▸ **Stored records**
○ ○ ○ ○
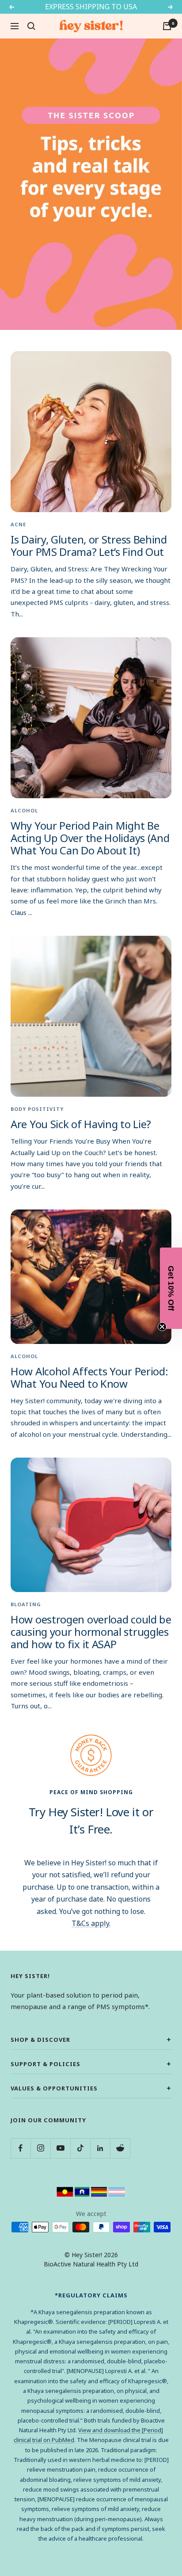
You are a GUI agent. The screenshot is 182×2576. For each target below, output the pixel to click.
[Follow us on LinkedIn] (100, 2148)
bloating (26, 1604)
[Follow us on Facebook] (20, 2148)
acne (18, 524)
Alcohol (24, 810)
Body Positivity (37, 1109)
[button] (171, 1288)
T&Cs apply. (91, 1923)
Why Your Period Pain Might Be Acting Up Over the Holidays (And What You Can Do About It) (90, 837)
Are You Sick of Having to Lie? (81, 1124)
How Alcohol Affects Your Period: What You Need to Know (89, 1377)
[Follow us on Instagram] (40, 2148)
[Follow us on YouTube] (60, 2148)
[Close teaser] (162, 1326)
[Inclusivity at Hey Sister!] (91, 2191)
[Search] (31, 26)
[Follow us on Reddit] (120, 2148)
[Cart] (167, 26)
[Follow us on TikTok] (80, 2148)
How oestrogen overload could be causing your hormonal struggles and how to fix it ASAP (91, 1631)
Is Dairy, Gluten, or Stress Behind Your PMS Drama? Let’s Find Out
○ ○ ○ ○
▸ **REQUIREMENT**
Your task is to reproduce the entries above word for word, from the first line through the line with "How Alcohol Affects", and please leave out any pictures.

▸ **SOLUTION BELOW**
You are a GUI agent. The screenshot is 182×2576. For each target below, output the pixel to click.
[Follow us on LinkedIn] (100, 2148)
bloating (26, 1604)
[Follow us on Facebook] (20, 2148)
acne (18, 524)
Alcohol (24, 810)
Body Positivity (37, 1109)
[button] (171, 1288)
T&Cs apply. (91, 1923)
Why Your Period Pain Might Be Acting Up Over the Holidays (And What You Can Do About It) (90, 837)
Are You Sick of Having to Lie? (81, 1124)
How Alcohol Affects Your Period: What You Need to Know (89, 1377)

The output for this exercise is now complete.